極秘新婚~独占欲強めの御曹司と突然夫婦になりました~

 もしやここ、隠れた名店なのかも。

 店の中は激混み、とはいかないまでも、さすがお昼時、それなりに繁盛しているようだ。

「裕ちゃん、こういうとこ来るんだ」

 案内された小さなテーブルでこそっと言うと、「まあね」と裕ちゃんはほくそ笑む。

「外に出られるときは、できるだけ出たいんだ」

「気分転換に?」

「そう」

 裕ちゃんは店員さんを呼び、刻んだ角煮が入ったチャーハンと、鶏の塩蒸しを注文。私は海老ワンタンメンにした。

「それだけで足りるか?」

「うん」

 普段はどれだけでも時間があるけど、勤務中は時間通りに戻らないといけないプレッシャーがすごい。
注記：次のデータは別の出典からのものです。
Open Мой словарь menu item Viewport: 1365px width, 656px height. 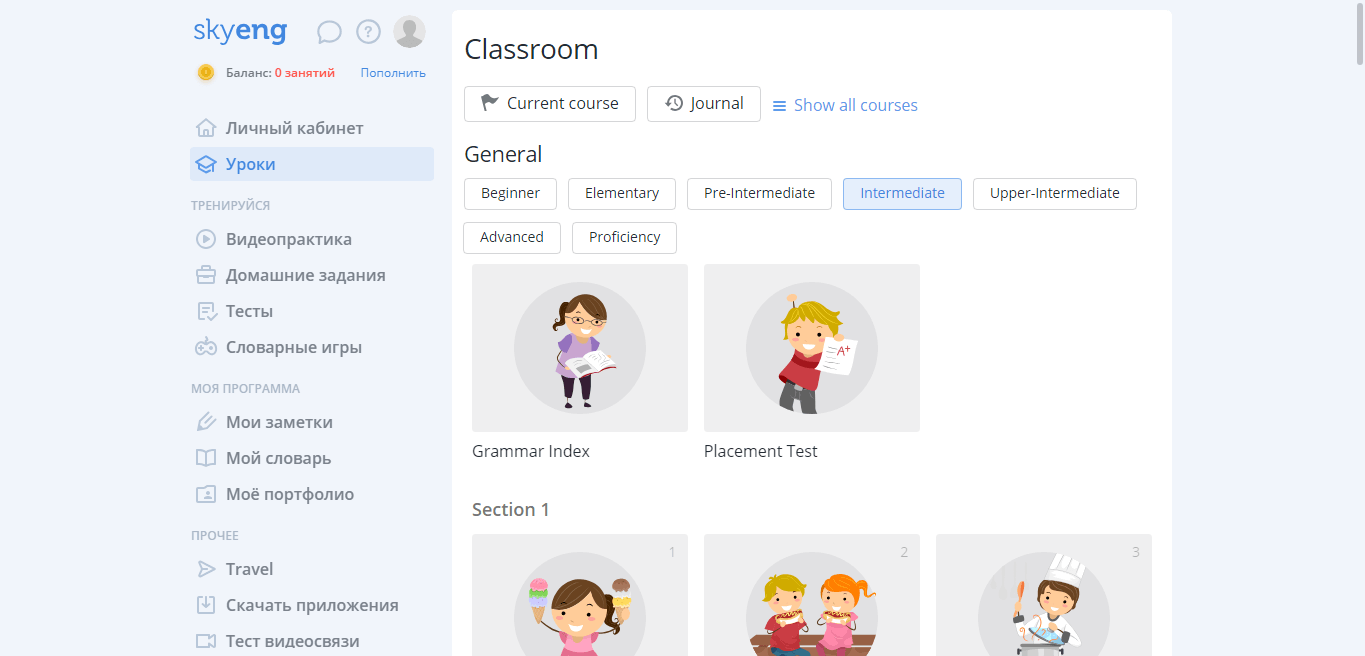(x=278, y=458)
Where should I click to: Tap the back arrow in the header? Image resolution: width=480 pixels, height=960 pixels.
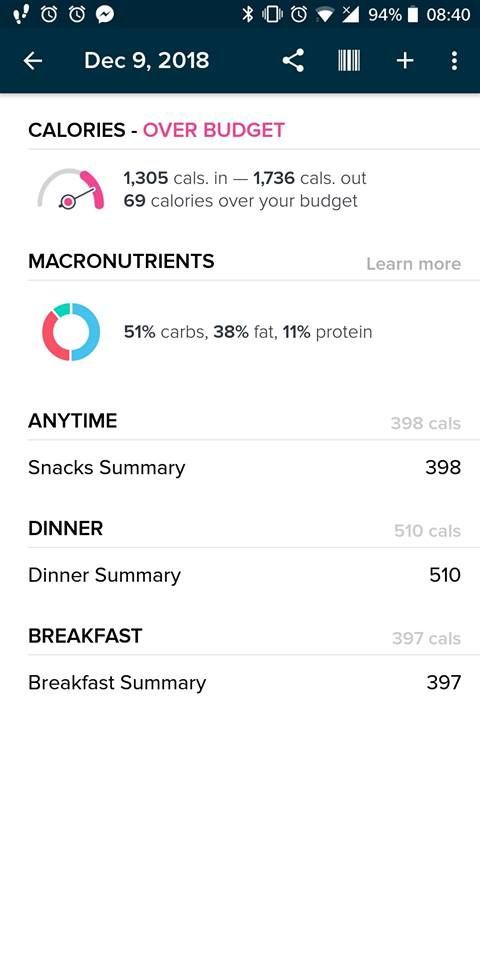point(32,61)
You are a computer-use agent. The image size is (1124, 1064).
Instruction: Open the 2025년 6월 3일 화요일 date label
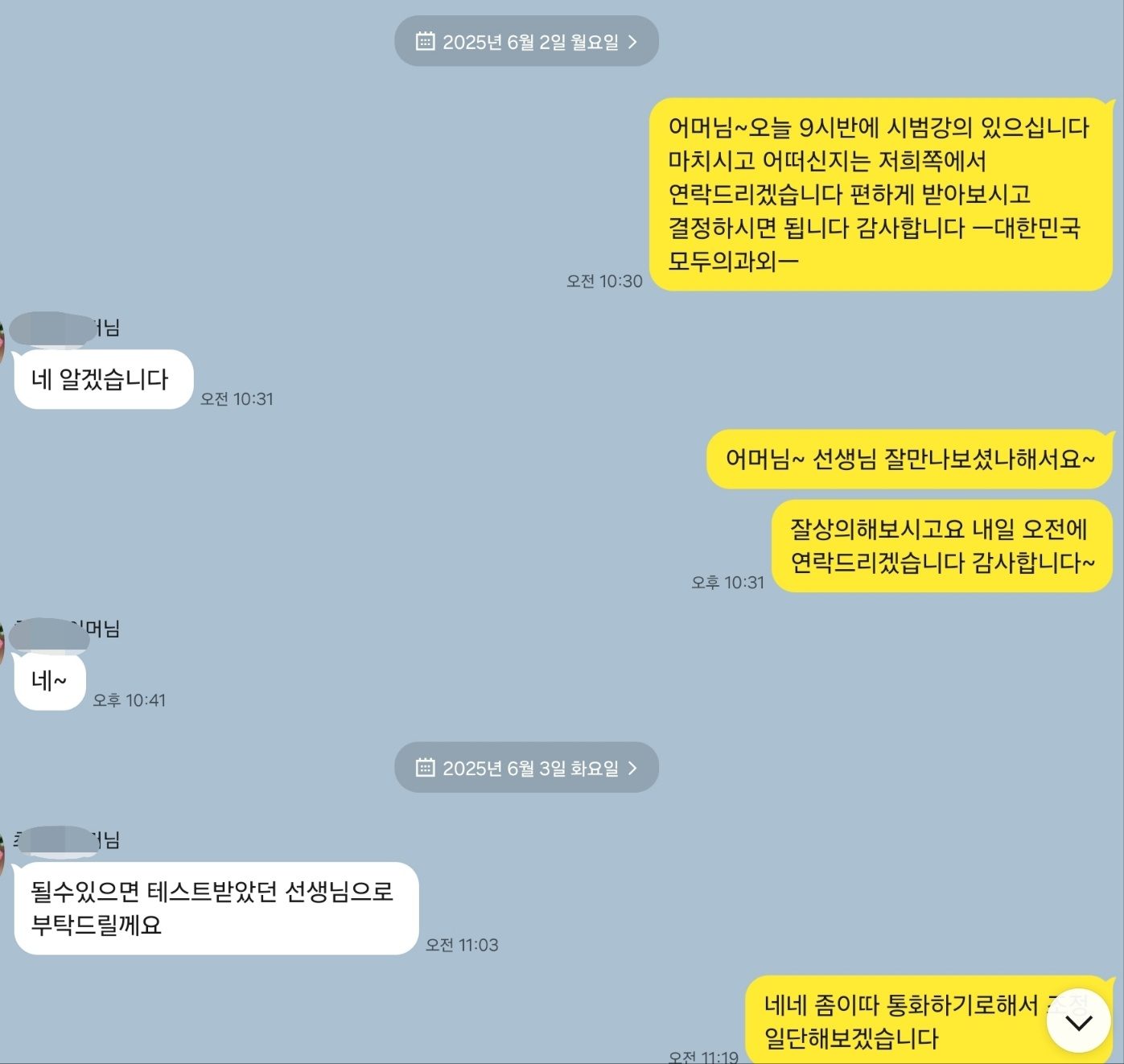pos(526,767)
 私の場合、多少遅れても何も言われないだろうけど……。

 そう、何が辛いって、秘書課のみんなに敬遠されているのが手に取るようにわかってしまったのが辛い。

 副社長の妻でも、ゆるく受け入れてもらえるんじゃないかというのは、まったく甘い幻想だった。

 秘書経験もない私は、あそこで邪魔者か腫れものか、いずれかでしかない。

「うん、うまい。ほら、鶏も食べてみろ」

 料理が運ばれてきて、裕ちゃんは見ていて気持ちのいい食べっぷりを披露。

 一方私は、なかなか箸が進まない。